Exploring racial privilege

A+protester+participates+in+an+interactive+demonstration+against+racism+in+Westlake+Park+in+Seattle+on+August+17.

A protester participates in an interactive demonstration against racism in Westlake Park in Seattle on August 17.

Earlier this week, while browsing my somewhat uneventful news ‘highlight’ reels on various social media websites, a headline punched the air right out of my lungs — an article on CNN’s website titled, “It’s time to talk about ‘black privilege.’”

The first time I read the title, I thought I was hallucinating, but there it was staring me in the face like someone who hated my guts. Personally, I don’t feel that ‘black privilege’ exists — I don’t call 500 years of oppression through slavery and racial discrimination a privilege.

For this column, I had to put my own opinions aside and really try to deconstruct what was happening here. So, before we go any further, we should discuss what privilege is.

Richard King, a professor in the Department of Critical Culture, Gender, and Race Studies (CCGRS) at WSU, said that “Privilege is a concept to describe power relations. It adds another dimension to existing ideas like oppression and marginalization. Privilege describes the unearned advantage of holding a particular position in a society structured along the lines of race, gender, sexuality, class, age and so forth. Marginalized and oppressed groups do not have privilege in this sense.”

King went on to say “My sense from a quick scan of the Internet is that black privilege seeks at once to appropriate and undermine ideas that call out existing power relations.”

Marian Sciachitano, a clinical associate professor in the CCGRS department, said “In this post-Civil Rights era in the U.S., it comes as no surprise that there is right-wing backlash against any recognition of white privilege. Instead, the shift from discussing white privilege to black privilege is in many ways reminiscent of the anti-affirmative action rhetoric around special rights from the early 2000s which contributed to major rollbacks in affirmative action in employment and education that were hallmarks of the Civil Rights Act of 1965.”

If we look at the actual effects of affirmative action, it in no way rolled out the red carpet, Champagne and jobs for all people of color; it merely gave them equal footing, saying companies should consider well-qualified candidates regardless of race.

Several recent studies have included resume analyses, most notably one by the National Bureau of Economic Research, which found that job applicants with white-sounding names only have to send around 10 resumes to get a call back while African-American-sounding names had to send out 15. This doesn’t seem like much until you factor in sending 100 resumes — for white-sounding names that is just 100 pieces of paper but for African-American-sounding names that number becomes 150.

Are Black citizens really as privileged as some conservative rhetoric might have us think? From what I can gather from opinions far more authoritative than mine, the answer is a resounding no. Privilege in essence is defined as something you don’t have to think about. These things are just a given; there is no need to question them.

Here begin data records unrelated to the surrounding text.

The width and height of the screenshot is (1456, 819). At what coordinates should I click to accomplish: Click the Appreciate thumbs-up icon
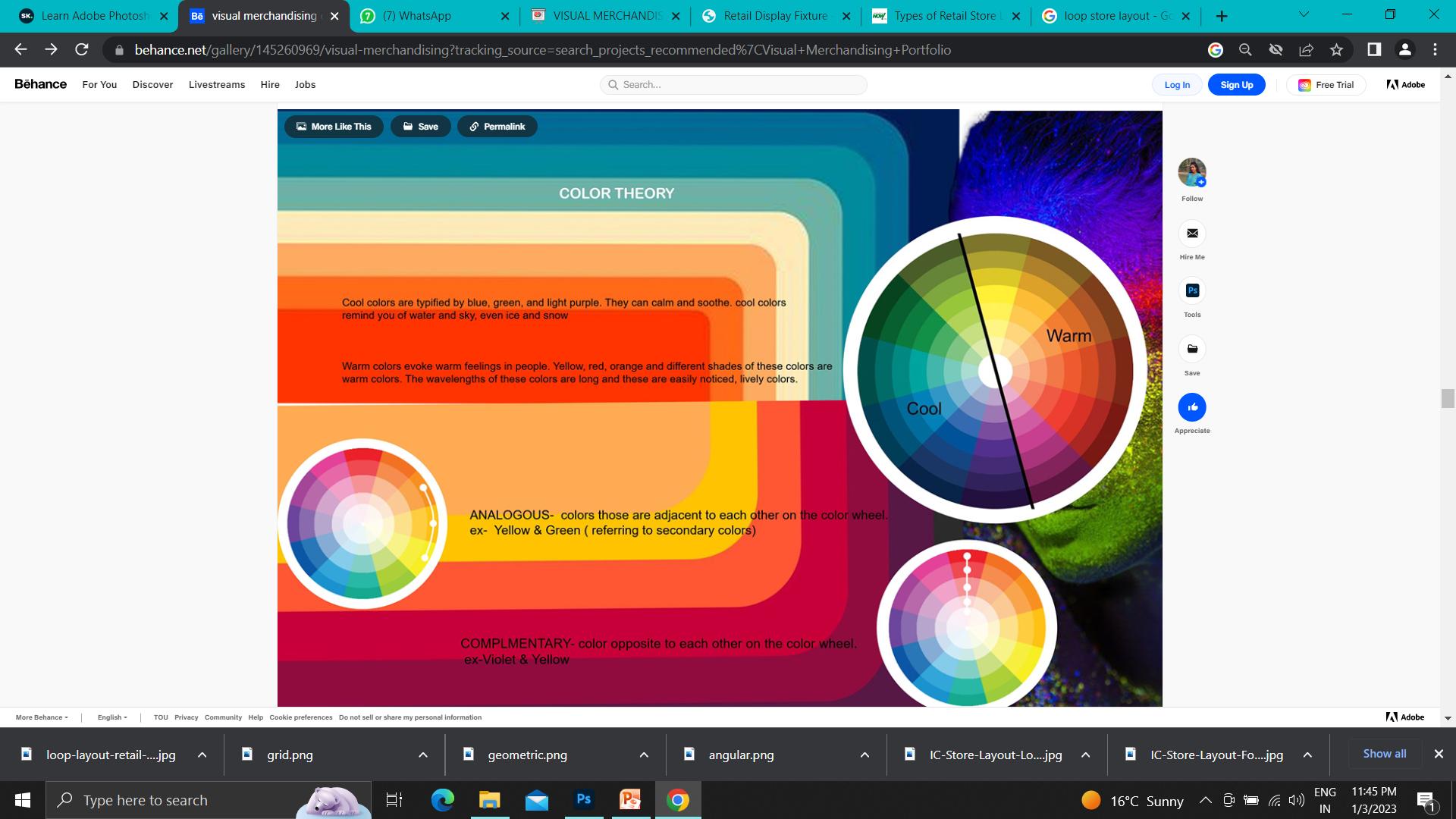click(x=1192, y=407)
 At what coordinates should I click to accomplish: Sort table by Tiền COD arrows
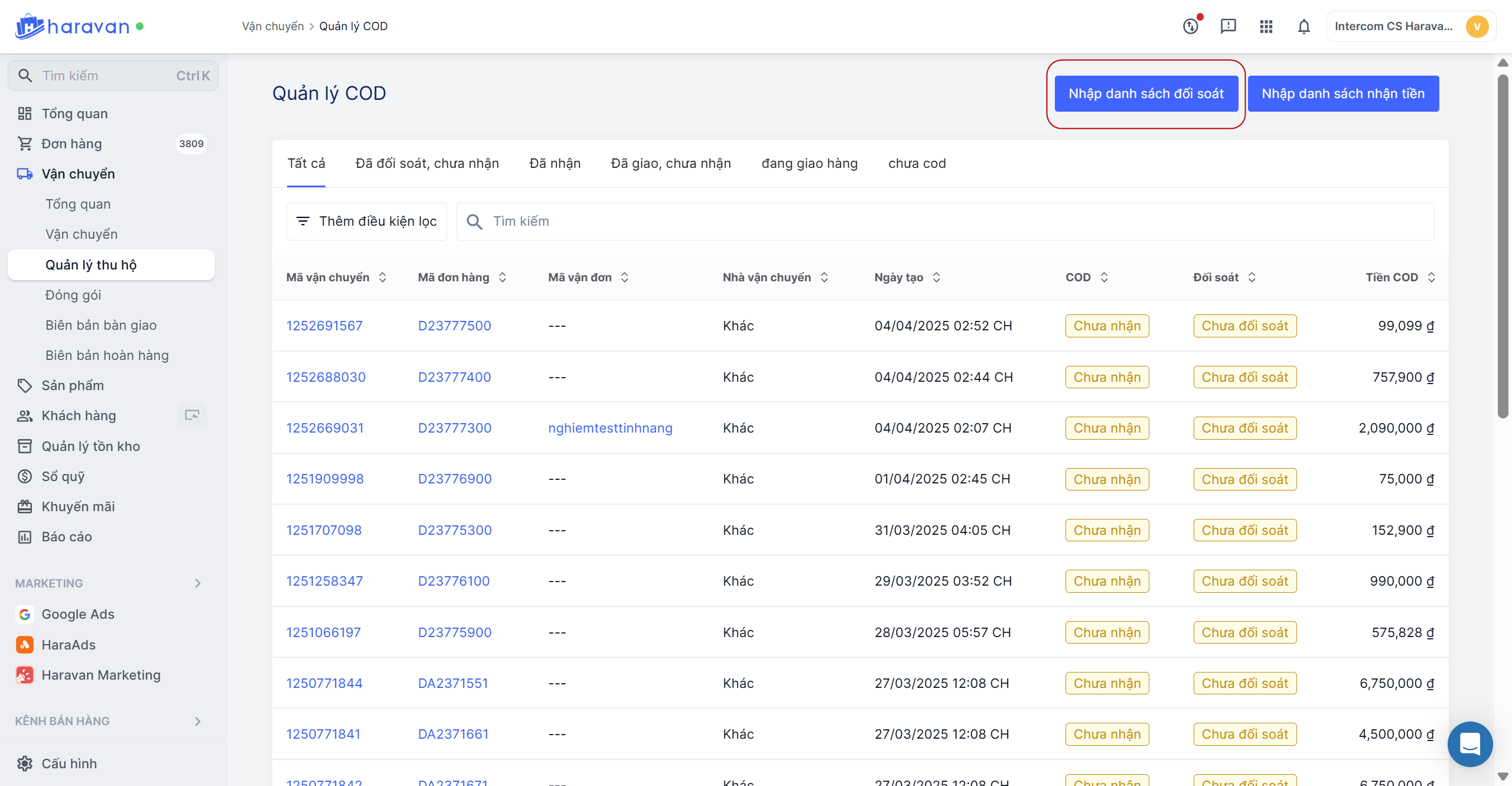click(1432, 277)
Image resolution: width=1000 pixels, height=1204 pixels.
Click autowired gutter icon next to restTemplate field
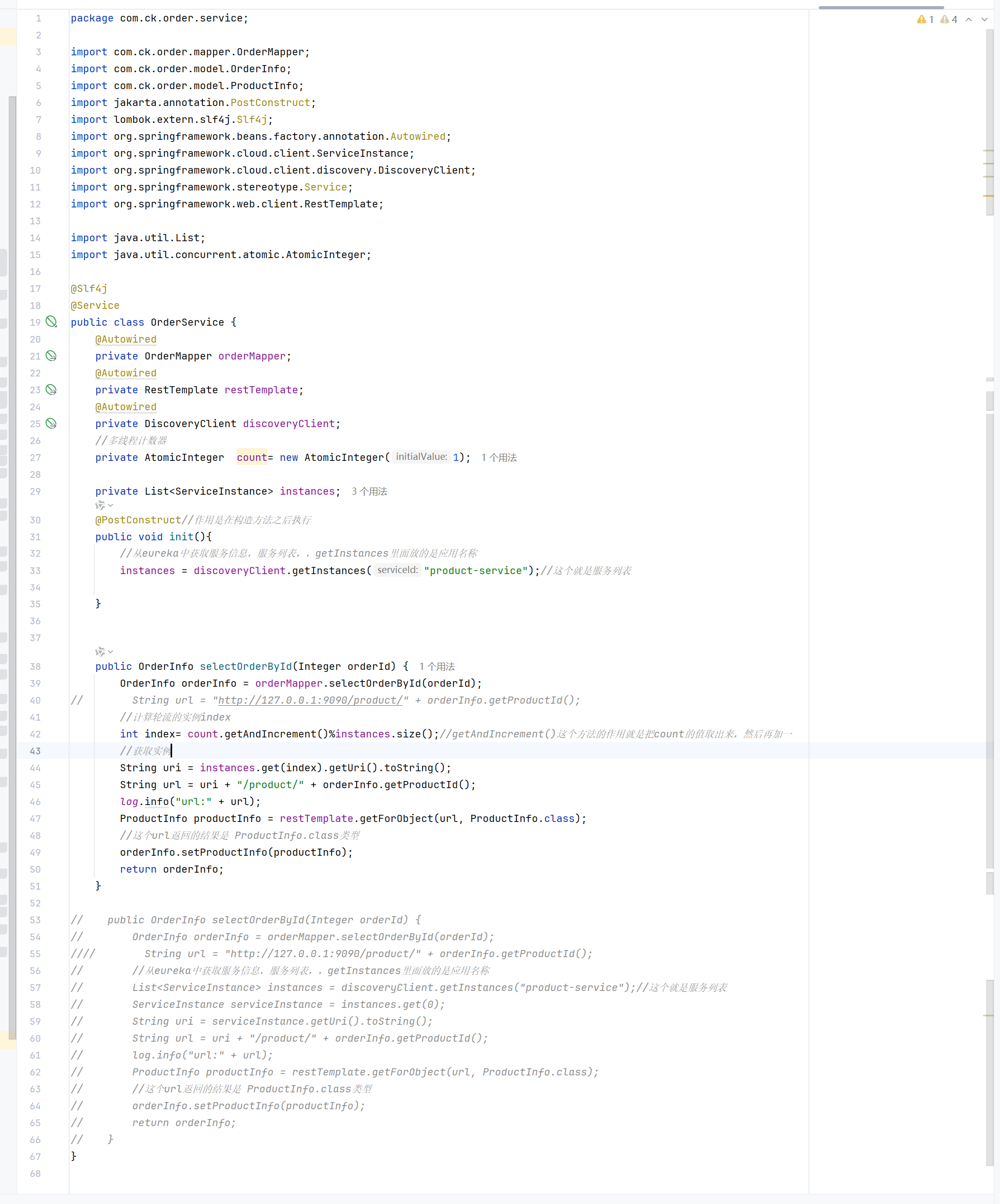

Take, for example, the fact I look white. I have never really experienced race in the same way as my family or even some of my friends because my race is hidden. I am whiter than the mayo on a turkey sandwich, and I have experienced plenty of privilege because of it.

I can walk into a store without fear of the shopkeepers staring me down. I can get a job or rent an apartment with few questions asked. I can get pulled over by the cops and get off with a warning or a minimal fine without fearing for my life. Fear of being beaten up because of the color of my skin never crosses my mind. Being taunted or heckled for the color of my skin never happens. Privilege means not thinking about being stereotyped day in and day out — it means you get to exist in the freest form possible. When you embody the societal standard of what it means to be normal — that is privilege.